J’avance : La texte de la licence est sur http://rip.journal-officiel.gouv.fr/index.php/content/download/486/2613/file/Licence%20LEGIFRANCE%20A%202012_03_09.pdf
Quelques points :
Plus basiquement, l’idée que j’en avais sur un github (ou équivalent) n’est réalisable qu’en interdisant le fork, et en interdisant les tiers de réutiliser les données pour les manipuler et en tirer des informations intéressantes.
On peut toujours monter une association et introniser comme membre tous ceux qui veulent participer activement, mais ça limite de fait l’exercice et ça ne couvre pas du tout la volonté de diffusion des lois et de l’activité législative que j’avais.
Ici aussi, rediffusion sur github totalement interdite (non, je ne détiens pas github). Il faudra monter un site dédié.

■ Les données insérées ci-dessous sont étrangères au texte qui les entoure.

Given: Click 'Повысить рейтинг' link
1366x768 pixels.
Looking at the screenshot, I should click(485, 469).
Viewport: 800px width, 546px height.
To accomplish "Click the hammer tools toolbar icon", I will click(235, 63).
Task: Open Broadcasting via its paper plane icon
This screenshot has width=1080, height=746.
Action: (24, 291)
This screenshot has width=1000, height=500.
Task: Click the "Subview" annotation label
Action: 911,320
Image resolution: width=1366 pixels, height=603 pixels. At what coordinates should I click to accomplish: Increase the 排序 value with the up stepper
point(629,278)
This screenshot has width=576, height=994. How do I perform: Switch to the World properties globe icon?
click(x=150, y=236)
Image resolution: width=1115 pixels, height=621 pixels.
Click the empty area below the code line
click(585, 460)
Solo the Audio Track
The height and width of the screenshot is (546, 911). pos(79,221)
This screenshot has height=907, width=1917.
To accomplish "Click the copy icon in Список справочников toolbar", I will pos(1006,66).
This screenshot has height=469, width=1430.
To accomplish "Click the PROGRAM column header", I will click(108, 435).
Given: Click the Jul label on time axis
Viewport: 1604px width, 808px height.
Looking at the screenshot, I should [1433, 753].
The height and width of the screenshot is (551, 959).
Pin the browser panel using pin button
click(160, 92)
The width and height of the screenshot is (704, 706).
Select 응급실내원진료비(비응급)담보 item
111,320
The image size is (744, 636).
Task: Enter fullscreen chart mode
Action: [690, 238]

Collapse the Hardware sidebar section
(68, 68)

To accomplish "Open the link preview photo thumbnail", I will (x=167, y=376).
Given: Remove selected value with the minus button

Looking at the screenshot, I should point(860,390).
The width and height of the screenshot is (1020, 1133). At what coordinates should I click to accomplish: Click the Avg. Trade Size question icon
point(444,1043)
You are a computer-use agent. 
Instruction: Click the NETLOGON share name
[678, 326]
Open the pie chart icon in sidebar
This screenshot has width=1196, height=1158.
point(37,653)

Pas que ça pose un problème concret mais le coût pour monter le projet devient d’un coup plus élevé et surtout on oublie toute diffusion par capilarité dans le pays.
Le cumul des deux contraintes précédentes impose de fait une communication top-down où celui qui détient la licence peut décider de la présentation des données et où les autres peuvent uniquement lire ce qu’on leur a donné, à l’exclusion de toute autre manipulation.
Très dommage, surtout que je ne vois pas la pertinence du critère « détenir le site web ».
Bref, il va falloir discuter et négocier, et ce n’est pas gagné.